Extrait fourni:
Rétablir cette possibilité de médiation est alors le moyen de stimuler
et de faire évoluer les capacités d'apprentissage.
Selon Reuven Feuerstein, «toute personne est capable de changement, quels que soient son âge, son handicap et la gravité de ce handicap. Les enfants différents ont simplement besoin d'un surcroît d'attention et d'investissement personnel.»
Mais pour qu'un changement se produise, il faut qu'il y
ait médiation humaine. C'est là le deuxième pilier de la pensée du professeur
Feuerstein. Le médiateur est la personne
qui s'interpose entre l'enfant et le monde, qui interprète pour l'enfant ses expériences, qui réordonne, organise,
regroupe, structure les stimuli auxquels l'enfant est exposé, en les orientant
vers un objectif donné. Et c'est cette
médiation qui crée chez l'enfant la disposition à apprendre.
Les critères de
la médiation
Au fil des années,
Reuven Feuerstein et son équipe élaborent les modalités de cette
médiation. Ils définissent trois
critères importants : l'intentionnalité, la transcendance et le sens. La médiation doit d'abord être animée par
l'intention : si, par exemple, j'apprends à un enfant certains mots, ce
peut être dans l'intention de le rendre capable de construire d'autres mots. Cette intention doit toujours rester présente
dans l'esprit du médiateur. La
transcendance, elle, est la volonté de dépasser les besoins immédiats de
l'enfant pour en créer de nouveaux : je peux apprendre à un enfant à
utiliser des couverts pour manger ... niais si, en même temps, je lui apprends
à se laver les mains avant le repas, j'élargis le champ du besoin immédiat à
des comportements qui deviendront des besoins secondaires. Et enfin, l'enfant doit comprendre le sens
des actions du médiateur, quels buts il poursuit et pourquoi. C'est la médiation de la signification.
Trouver le
passage pour la médiation
Selon la théorie
du professeur Feuerstein, c'est la rareté ou le manque de médiation humaine qui
sont à l'origine d'un développement intellectuel insuffisant. C'est une approche totalement nouvelle.

Objectif:
Prolongez, s'il vous plaît, l'extrait sur la médiation selon Reuven Feuerstein, en reprenant juste après sa dernière phrase.

Les données:

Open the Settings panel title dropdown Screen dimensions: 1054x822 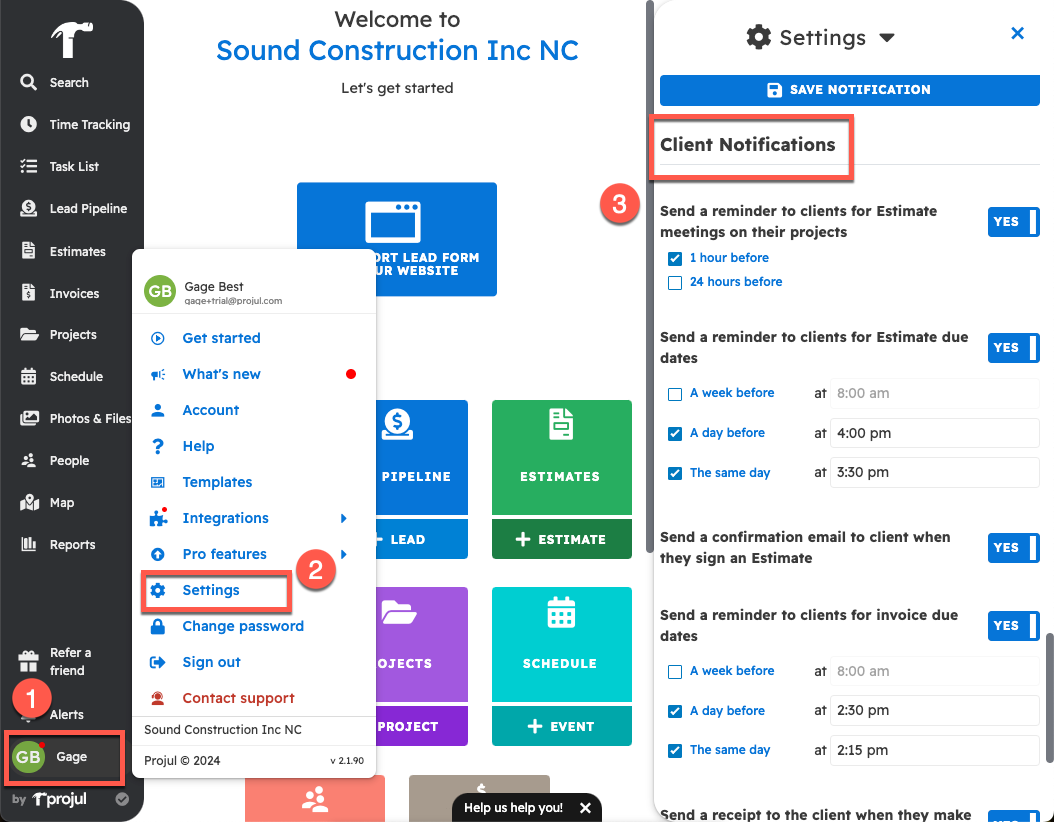(887, 37)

Zone de réponse:
«L'attitude traditionnelle est de dire: un enfant trisomique est retardé parce
qu'il a trois chromosomes au lieu de deux, explique Rafi Feuerstein, fils de
Reuven Feuerstein et vice directeur de l'institut. Nous, nous disons: sa trisomie crée une
situation qui bloque le passage de la médiation - d'où son retard. Notre rôle est de trouver les interstices
dans la muraille et d'y faire pénétrer la médiation, qui entraînera le
changement.
Cette théorie du
changement et de l'apprentissage par médiation a donné naissance à deux
applications pratiques: la méthode d'évaluation dynamique du potentiel
d'apprentissage et le programme d'enrichissement instrumental (PEI). Des outils pédagogiques qui, à travers la
médiation, s'appuient sur une attitude commune : valoriser l'enfant au
maximum en évitant toujours de le mettre en échec.
La méthode Feuerstein a forgé ses propres outils pédagogiques, qui ont transformé la vie de milliers d'enfants. Les deux principaux sont la méthode d'évaluation dynamique du potentiel d'apprentissage - alternative à la rigidité des tests de Q.I. - et le programme d'enrichissement instrumental (PEI), un programme éducatif qui permet l'évolution et le développement des fonctions cognitives.
De nombreux
enfants viennent de tous les pays du monde à l'ICELP pour une évaluation
(environ un millier par an et la liste d'attente se chiffre par
centaines). Les problèmes dont souffrent
ces enfants sont multiples: retard dans le développement, dyslexie, problèmes
sensoriels, émotionnels, troubles du comportement, hyperactivité, épilepsie,
autisme ... Des situations qui toutes entravent la capacité de l'enfant à
apprendre.
« Les tests
traditionnels d'intelligence durent quelques heures,
au terme desquelles
l'enfant est catalogué avec un chiffre (son QI) qui va lui rester attribué
toute sa vie et qui déterminera son orientation. Ici - explique le professeur Steven Gross,
psychologue responsable de la prise en charge des évaluations - une évaluation dure
au minimum dix jours. Y participent des
psychologues, des neurologues, des thérapeutes du langage, Une évaluation se
déroule en trois temps: test, explication, post-test. Nous faisons passer à l'enfant des tests
adaptés à son âge et à son niveau, qui ne s'appuient pas sur des connaissances
préalables.
Nous observons
comment il procède, puis nous lui montrons ce qu'il faut faire pour réussir le
test. Enfin nous mesurons comment il a
assimilé ce que nous lui avons enseigné ... »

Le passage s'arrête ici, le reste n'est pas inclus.